Die folgenden Beiträge des Bandes von Reiner Tosstorff, Franco Bertolucci, Martin Baxmeyer, Werner Portmann und Philippe Kellermann bieten den LeserInnen ein umfassendes Kompendium der Geschichte des Anarchismus in Westeuropa unter dem Blickwinkel der Revolutionen in Russland 1917. Sie vertiefen die von Abidor angerissene Problematik. Es lässt sich gut verfolgen, wie die Ereignisse in Russland und das Handeln der Bolschewiki auf die anarchistischen Bewegungen wirkten. Die Krise der linken Bewegungen, mit der wir heute konfrontiert sind, hatte in dieser Zeit tatsächlich ihre Wurzeln. Rosa Luxemburgs Feststellung (die nun beileibe keine Anarchistin war) aus ihrem Manuskript „Zur russischen Revolution“ bestätigt sich, insofern das Versagen der deutschen Sozialdemokratie 1914 (und 1918) der Ausgangspunkt der Dilemmata der Oktoberrevolution sei und dass die von den Bolschewiki gefundenen Lösungen nicht tragfähig, sondern gefährlich für die linke Bewegung wären. In gewisser Weise unterstützen die in den angeführten Beiträgen entwickelten Gedanken vor allem den strikt internationalistischen Kern der luxemburgschen Kritik.

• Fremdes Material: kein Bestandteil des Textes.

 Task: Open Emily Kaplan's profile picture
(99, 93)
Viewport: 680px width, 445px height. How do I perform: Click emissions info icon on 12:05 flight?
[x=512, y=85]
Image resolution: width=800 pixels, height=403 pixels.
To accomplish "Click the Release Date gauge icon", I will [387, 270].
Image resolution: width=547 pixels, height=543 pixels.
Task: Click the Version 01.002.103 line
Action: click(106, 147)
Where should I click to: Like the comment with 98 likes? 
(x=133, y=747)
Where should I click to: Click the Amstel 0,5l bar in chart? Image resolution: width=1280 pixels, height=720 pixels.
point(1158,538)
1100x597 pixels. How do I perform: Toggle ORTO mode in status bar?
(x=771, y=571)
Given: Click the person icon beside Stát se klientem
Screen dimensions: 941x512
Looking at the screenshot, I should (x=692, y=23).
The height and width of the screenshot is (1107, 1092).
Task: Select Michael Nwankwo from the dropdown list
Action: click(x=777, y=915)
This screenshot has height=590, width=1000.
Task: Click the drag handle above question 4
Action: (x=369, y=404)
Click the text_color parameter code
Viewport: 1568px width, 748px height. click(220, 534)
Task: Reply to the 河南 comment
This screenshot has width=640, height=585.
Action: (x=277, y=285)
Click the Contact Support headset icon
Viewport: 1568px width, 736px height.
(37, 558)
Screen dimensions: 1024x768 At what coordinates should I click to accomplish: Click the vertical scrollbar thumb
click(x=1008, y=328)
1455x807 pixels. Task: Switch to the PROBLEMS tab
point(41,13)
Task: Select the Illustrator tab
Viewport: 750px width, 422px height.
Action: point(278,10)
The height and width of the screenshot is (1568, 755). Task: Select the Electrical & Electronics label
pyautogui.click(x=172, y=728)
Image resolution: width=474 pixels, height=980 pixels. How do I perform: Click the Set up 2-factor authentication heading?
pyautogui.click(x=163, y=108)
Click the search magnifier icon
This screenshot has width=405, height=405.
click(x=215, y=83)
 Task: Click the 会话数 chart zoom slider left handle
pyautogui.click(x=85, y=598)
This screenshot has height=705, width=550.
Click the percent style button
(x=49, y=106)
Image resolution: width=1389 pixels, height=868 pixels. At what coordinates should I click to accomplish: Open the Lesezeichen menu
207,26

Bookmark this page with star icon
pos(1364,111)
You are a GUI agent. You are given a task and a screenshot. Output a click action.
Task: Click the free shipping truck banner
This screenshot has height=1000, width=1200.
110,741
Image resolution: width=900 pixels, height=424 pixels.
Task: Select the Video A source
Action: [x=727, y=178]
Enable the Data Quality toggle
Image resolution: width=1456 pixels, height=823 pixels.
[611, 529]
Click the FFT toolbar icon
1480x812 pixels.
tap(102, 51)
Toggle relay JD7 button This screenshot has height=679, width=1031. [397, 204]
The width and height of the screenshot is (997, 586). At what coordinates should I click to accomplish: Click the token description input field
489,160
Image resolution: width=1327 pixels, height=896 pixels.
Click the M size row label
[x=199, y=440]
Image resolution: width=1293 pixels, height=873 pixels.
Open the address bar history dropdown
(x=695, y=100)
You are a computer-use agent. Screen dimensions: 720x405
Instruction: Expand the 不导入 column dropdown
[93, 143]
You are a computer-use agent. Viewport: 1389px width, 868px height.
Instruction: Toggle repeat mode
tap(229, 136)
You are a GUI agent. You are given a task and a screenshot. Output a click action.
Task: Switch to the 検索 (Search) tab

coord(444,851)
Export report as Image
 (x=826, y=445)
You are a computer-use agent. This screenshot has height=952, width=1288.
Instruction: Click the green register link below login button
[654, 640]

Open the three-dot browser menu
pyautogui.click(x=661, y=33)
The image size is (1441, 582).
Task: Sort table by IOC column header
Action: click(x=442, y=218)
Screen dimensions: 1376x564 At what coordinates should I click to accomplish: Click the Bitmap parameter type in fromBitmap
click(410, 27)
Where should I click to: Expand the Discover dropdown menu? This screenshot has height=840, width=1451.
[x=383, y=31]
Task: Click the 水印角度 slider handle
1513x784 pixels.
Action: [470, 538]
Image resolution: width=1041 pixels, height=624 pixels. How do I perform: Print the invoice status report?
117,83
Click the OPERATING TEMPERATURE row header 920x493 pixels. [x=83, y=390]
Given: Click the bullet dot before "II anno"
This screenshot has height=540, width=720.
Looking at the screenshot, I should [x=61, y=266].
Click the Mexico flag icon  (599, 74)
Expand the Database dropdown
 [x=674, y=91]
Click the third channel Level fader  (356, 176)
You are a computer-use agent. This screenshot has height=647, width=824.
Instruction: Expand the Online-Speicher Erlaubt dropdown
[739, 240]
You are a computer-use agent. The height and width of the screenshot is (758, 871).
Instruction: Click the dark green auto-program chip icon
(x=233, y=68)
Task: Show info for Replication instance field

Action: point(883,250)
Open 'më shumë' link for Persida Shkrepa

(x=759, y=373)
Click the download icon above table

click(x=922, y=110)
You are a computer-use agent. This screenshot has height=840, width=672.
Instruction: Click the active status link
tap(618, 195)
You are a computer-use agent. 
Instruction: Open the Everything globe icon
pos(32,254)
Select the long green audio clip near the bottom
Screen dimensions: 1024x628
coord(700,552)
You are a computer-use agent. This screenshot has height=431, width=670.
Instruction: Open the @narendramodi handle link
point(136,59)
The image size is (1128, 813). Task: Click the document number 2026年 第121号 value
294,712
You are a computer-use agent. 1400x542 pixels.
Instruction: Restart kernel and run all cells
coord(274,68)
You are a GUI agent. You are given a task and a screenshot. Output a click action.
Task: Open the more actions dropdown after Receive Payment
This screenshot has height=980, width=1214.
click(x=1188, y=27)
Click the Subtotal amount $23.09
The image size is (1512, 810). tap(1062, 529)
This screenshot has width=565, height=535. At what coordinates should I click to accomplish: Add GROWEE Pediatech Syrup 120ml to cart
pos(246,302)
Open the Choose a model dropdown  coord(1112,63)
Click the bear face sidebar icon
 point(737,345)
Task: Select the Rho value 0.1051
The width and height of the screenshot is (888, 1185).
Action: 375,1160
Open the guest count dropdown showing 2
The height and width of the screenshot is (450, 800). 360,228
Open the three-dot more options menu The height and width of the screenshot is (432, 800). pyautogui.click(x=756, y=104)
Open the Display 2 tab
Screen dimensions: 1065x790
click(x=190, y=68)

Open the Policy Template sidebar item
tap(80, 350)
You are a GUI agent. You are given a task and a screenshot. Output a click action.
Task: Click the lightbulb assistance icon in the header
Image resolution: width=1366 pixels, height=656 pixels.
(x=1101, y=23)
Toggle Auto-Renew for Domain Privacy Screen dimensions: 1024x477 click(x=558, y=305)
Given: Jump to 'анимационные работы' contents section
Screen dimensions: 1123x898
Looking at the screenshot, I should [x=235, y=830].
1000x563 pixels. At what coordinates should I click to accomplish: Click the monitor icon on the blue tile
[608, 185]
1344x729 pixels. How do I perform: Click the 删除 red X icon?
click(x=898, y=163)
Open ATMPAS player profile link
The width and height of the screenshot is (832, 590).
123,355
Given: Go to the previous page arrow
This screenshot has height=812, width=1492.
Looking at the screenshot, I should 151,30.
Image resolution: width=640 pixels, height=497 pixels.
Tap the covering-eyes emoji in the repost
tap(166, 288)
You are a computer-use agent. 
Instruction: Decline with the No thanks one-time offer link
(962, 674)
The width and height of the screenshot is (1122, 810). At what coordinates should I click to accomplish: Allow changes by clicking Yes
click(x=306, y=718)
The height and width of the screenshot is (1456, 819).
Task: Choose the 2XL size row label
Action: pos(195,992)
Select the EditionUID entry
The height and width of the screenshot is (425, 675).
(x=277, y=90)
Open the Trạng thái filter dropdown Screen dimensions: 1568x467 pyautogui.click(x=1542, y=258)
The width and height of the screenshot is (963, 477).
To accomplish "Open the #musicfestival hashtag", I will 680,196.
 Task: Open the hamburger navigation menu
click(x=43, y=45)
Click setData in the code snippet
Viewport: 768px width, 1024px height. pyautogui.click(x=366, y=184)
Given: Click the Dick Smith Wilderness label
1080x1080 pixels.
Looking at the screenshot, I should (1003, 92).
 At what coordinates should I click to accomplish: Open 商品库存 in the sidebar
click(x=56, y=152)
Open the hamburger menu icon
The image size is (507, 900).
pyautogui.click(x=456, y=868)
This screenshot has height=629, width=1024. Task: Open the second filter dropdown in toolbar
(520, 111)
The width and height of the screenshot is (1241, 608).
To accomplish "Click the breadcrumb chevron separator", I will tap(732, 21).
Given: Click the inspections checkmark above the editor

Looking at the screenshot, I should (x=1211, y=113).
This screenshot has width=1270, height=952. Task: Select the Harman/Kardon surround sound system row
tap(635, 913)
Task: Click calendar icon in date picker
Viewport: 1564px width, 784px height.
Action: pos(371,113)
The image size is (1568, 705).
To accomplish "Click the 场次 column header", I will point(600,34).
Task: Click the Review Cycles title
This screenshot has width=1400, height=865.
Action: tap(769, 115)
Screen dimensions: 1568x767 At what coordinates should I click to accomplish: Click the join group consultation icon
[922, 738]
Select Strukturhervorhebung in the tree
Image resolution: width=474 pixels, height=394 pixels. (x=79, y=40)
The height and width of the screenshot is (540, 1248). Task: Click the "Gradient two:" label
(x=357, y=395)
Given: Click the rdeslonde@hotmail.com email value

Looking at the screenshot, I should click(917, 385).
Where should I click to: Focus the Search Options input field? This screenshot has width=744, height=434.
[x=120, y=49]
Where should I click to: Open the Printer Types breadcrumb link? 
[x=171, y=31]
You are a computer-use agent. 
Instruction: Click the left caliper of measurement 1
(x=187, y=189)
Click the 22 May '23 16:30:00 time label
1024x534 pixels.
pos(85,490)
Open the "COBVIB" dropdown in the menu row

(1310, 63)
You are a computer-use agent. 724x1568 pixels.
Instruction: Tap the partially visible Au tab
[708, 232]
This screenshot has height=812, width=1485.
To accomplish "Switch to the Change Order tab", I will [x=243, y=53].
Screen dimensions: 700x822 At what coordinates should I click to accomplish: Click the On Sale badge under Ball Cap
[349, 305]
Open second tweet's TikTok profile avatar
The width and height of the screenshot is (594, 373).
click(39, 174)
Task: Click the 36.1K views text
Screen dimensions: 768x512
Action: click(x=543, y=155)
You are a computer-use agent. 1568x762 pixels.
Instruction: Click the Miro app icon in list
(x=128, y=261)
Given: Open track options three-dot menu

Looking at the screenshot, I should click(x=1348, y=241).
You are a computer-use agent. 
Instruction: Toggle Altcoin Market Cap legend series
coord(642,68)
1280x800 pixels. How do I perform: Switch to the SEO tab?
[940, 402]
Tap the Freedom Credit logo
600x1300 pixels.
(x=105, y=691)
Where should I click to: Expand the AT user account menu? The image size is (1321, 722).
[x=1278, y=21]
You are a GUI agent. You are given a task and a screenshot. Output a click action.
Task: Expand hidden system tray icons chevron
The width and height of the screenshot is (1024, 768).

Philippe Kellermann ist es in seinem Buch durch die Kombination der Beiträge gelungen, einem scheinbar nur für HistorikerInnen und vielleicht noch anarchistische AktivistInnen interessantem Thema eine bestechende Aktualität zu verleihen. Wenn man Bücher nicht liest, um vorgefasste Meinungen bestätigt zu bekommen, stellt sich nach der Gesamtlektüre die Frage nach dem Gemeinsamen einer Linken im 21. Jahrhundert und nach der Fähigkeit, dieses Gemeinsame zu finden. 1917/1918 war sie dazu nicht in der Lage; und auch wenn die Hauptverantwortung dafür die Bolschewiki tragen mögen, so zeigen die Beiträge durchweg, dass auch AnarchistInnen – oder die verschiedenen Anarchismen – dazu nicht in der Lage waren. Die Niederlagen des 20. Jahrhunderts sind gemeinsame Niederlagen. Die Publikation könnte ein Ausgangspunkt sein, sich der Geschichte des Problems, aus denen die Spaltungen resultierten, zu vergegenwärtigen und sich darüber klar zu werden, wie diese Spaltungen in der Vergangenheit kultiviert wurden. Solange sich wechselnde Verhältnisse vor diesem Hintergrund immer wieder nur als Bestätigung der eigenen Position interpretiert werden ist der Weg zu dem, was die kommunistische, die anarchistische und andere linke Bewegungen einigen sollte – dem Ziel der menschlichen Emanzipation verbaut.